When the backsides of solid prism retroreflectors are coated with metal, polarization changes induced in the output beam are significantly reduced.
This is due to the difference between specular reflections, which occur from interfaces between glass and the higher refractive index metal, and reflections that occur due to total internal reflection (TIR), which require the backside material, like air, to have a lower refractive index.
Compared with TIR, a specular reflection from a glass-metal interface better preserves the input beam's polarization ellipticity.
Polarization and Beam Path Diagrams
Beam paths through a retroreflector can be described by dividing its three reflective faces into six wedge-shaped zones (Figures 1, 2 and 3). Solid gray boundary lines mark physical lines of contact between reflective faces. Dotted gray lines indicate boundaries between the halves of each face.
The retroreflectors in these figures are oriented with one face-to-face interface aligned with the vertical axis. When the input beam is normal to these figures' viewing planes, Figure 3 describes the order in which the input beam reflects from the three faces before being output.
Output Polarization State
Two sets of six measurements were made for both a PS975M TIR solid prism retroreflector and a PS975M-M01B backside-gold-coated solid prism retroreflector. Input light was linearly polarized, vertically for one set of measurements and horizontally for the other. In a set, each measurement was taken with the beam aligned to a different zone. At all three reflections, the beam was confined within a single zone.

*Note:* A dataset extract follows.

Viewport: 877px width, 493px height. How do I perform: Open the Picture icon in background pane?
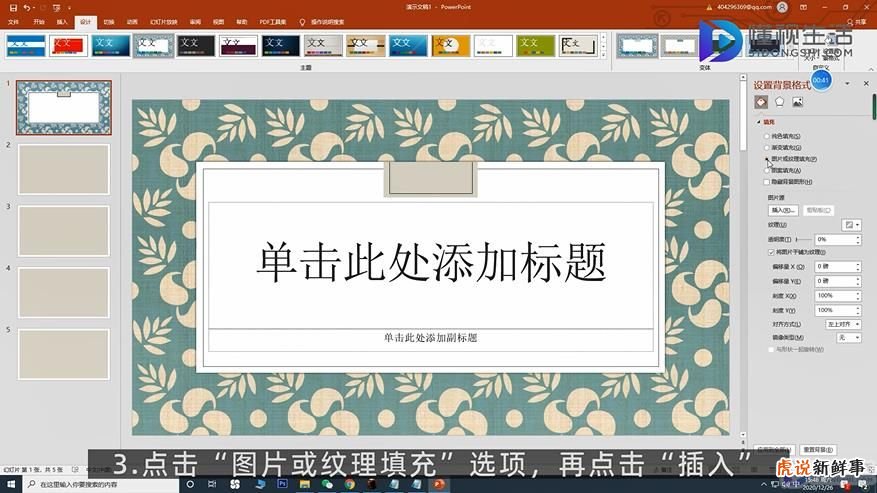(x=797, y=102)
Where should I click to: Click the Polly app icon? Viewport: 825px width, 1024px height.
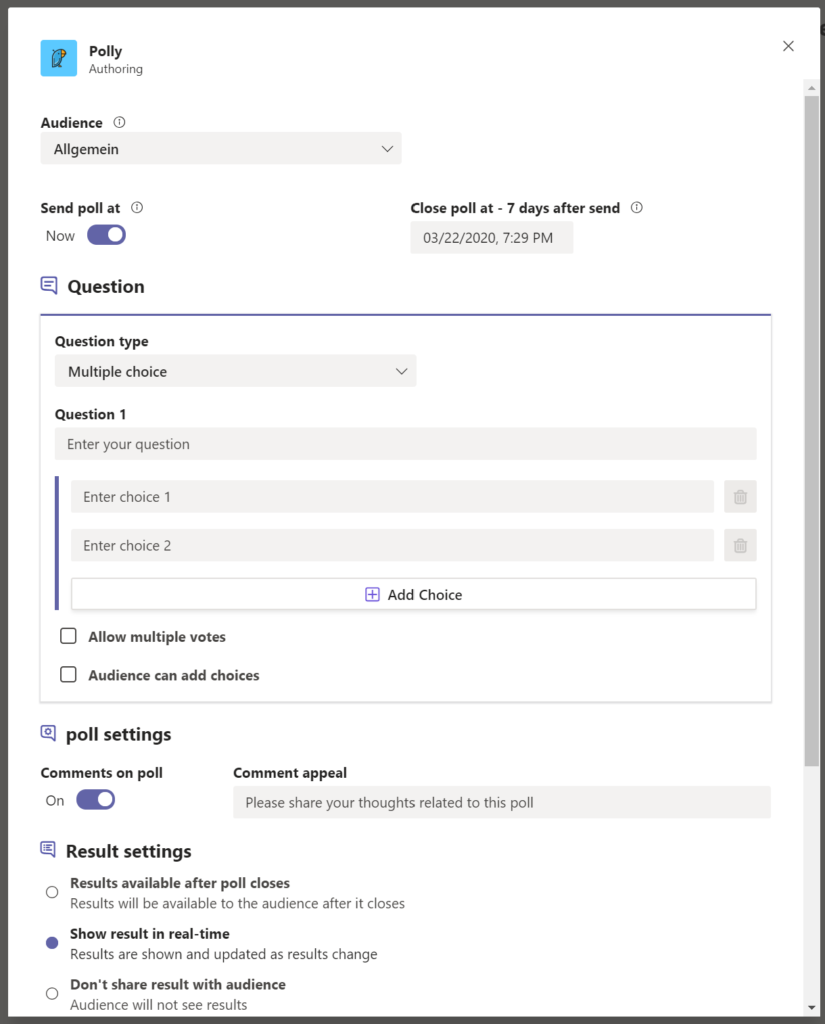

In Figures 1 and 2, the polarization states of the output beam are represented using polarization ellipses. Each output beam's polarization ellipse is shown in the zone that provided the third reflection.
Ideally, the output beam would have the same polarization state as the input beam. However, these measurements indicate the retroreflectors converted some of the incident light to the orthogonal polarization. The plot in Figure 4 is a measure of the fraction of light in the output beam that was polarized parallel to the input.
The backside-gold-coated solid prism retroreflector was significantly more successful in maintaining the polarization state of these linearly polarized input beams.